One AMGA course/exam per year is expensive. Three course/exams is really expensive. In addition to the program costs we all know too well, there are travel expenses, time, and resources dedicated to training/resume requirements, plus all the time not guiding–work much needed to pay the whole thing off without selling one’s soul to THE MAN via the Hell’s Highway of compounding credit card debt (Alpine Discipline pun definitely intended).
With no scholarship, living far away, I would have had to put down $2,400 for course tuition, hundreds more for gas to drive a Toyota or Nissan or whatever truck from Colorado and back, not to mention necessary extras like hotel rooms, dinners out, etc. Instead, the Mammut Scholarship let me keep the bills down to a tank of gas for the Honda and a food buy at Trader Joe’s. Sleeping at home or staying with friends on town nights, home cooked meals from time to time during the 12-day program. It all added up to $125 or so. The biggest hassle was my girlfriend asking me to take the dog for a walk as I headed out the door on the first dayof the Aspirant Exam.
But, of course, the real outcomes of an AMGA program are not about dollars or convenience or how “good you have it.”
There was the time spent on unknown routes wedged in between the classics I’ve always climbed, a sense of adventure–or was it merely choss induced fear?–when much of the terrain around us was so familiar.

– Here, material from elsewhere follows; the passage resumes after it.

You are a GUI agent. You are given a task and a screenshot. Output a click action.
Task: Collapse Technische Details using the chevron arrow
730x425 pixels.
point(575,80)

We also were granted the gift of having our course and aspirant exam during The Great High Pressure of 2012–in 11 field days we had one day of low, misty clouds in Boston Basin and one day of inconsequential snow in Washington Pass. The rest of the time we had Splitter. Blue. Skies. And sun.
Many thanks to the AMGA and Mammut for making the Advanced Alpine Course happen for me in 2012! A few of us even got to assist a single, overwhelmed NPS climbing ranger with the rescue and extraction of a Korean climber who tumbled down a good portion of a pitch starting the Torment-Forbidden Traverse. It was interesting to apply that first responder skill set after a full day of guiding, being guided, and dodging loose rock. A full patient assessment, interviewing the victim’s climbing partner, and short roping the Victor down the glacier to a suitable LZ were some of the tasks we helped with that evening.
But, most importantly was the opportunity to learn and apply guiding skills in challenging alpine terrain with knowledgeable guidance. To be able to turn to an instructor in a section of terrain I’ve traveled through so many times and ask for that one trick that would make the process safer and efficient was invaluable.